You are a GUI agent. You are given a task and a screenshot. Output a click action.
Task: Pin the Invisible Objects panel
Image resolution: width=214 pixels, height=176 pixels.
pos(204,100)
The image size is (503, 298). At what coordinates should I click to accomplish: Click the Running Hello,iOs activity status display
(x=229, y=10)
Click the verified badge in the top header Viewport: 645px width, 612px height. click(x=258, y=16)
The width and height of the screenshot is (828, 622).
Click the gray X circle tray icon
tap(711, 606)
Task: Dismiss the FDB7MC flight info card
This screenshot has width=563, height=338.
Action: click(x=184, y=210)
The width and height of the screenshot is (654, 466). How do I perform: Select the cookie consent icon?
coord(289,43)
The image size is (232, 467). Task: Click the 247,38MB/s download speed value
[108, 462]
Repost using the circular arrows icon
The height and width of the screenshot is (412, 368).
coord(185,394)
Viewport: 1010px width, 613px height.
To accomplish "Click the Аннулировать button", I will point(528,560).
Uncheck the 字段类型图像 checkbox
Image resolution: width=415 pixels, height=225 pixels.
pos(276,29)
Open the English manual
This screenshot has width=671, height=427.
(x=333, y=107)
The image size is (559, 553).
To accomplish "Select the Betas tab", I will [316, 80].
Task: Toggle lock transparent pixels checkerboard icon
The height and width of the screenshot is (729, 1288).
=====
_The problem_.
The required output is every line from the one with "This screenshot has width=671, height=427." to the final line of the entries, repeated exactly and with nothing else.

_Task response_.
This screenshot has width=671, height=427.
(x=333, y=107)
The image size is (559, 553).
To accomplish "Select the Betas tab", I will [316, 80].
Task: Toggle lock transparent pixels checkerboard icon
The height and width of the screenshot is (729, 1288).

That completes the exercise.